Some reviewers feel the important thing about Caché is that it "deals" with issues of French colonialism and racism, but that's too easy. Its real subject is the fragility of the characters' bourgeois comfort. They're destroyed not only by this frightening intrusion into their lives, but also by the way it challenges their self-image. It's brilliant slow-motion thriller with great performances; Binoche and Auteuil have played married so often that they feel like a married couple.
Extras: A pair of excellent half-hour featurettes: an interview with Haneke and an on-set piece that actually shows what a director does. French soundtrack. English and Spanish subtitles.
Chuck Berry: Hail! Hail! Rock 'N' Roll, The Ultimate Collector's Edition
(Image/Paradox, 1987) D: Taylor Hackford, w/ Chuck Berry, Keith Richards. Rating: NNNNN
Two decades back, Taylor Hackford and his producers got together with Keith Richards to stage a 60th birthday tribute show for Chuck Berry. The result is this highly entertaining film, with some great musical guests including the young Robert Cray, Eric Clapton, Linda Ronstadt and Etta James. The DVD goes the feature film one better with its tales of a recalcitrant and self-sabotaging Berry who would not show up for the shoot unless he was paid.

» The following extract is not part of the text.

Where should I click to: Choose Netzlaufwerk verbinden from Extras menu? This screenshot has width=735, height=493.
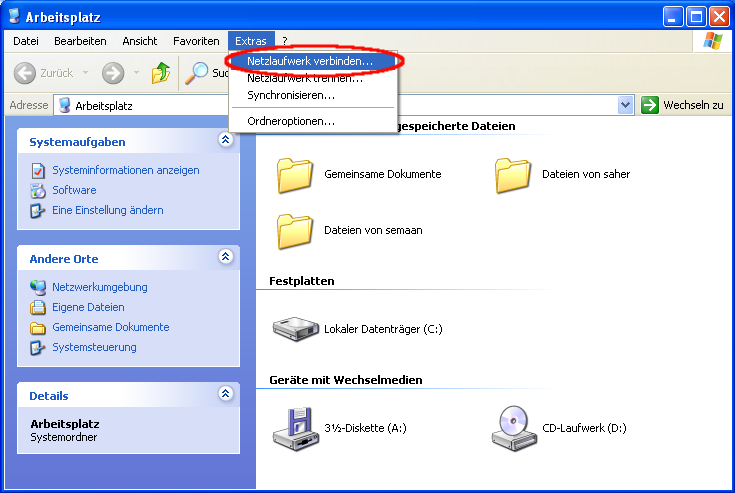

Daily. In cash. No one ever said you had to be a nice guy to be a great musician, and Berry probably spent enough of his life getting burned by producers and record companies to justify his paranoia. But here, in essence, he's messing with people whose objective is to honour his contribution to pop culture. Of course, I know lots of people who are very nice, but none of them can claim to have invented rock 'n' roll.
The high rating is for the four-disc edition. The two-disc set is good, but if you're interested enough to want it, you'll want all the goodies on the four.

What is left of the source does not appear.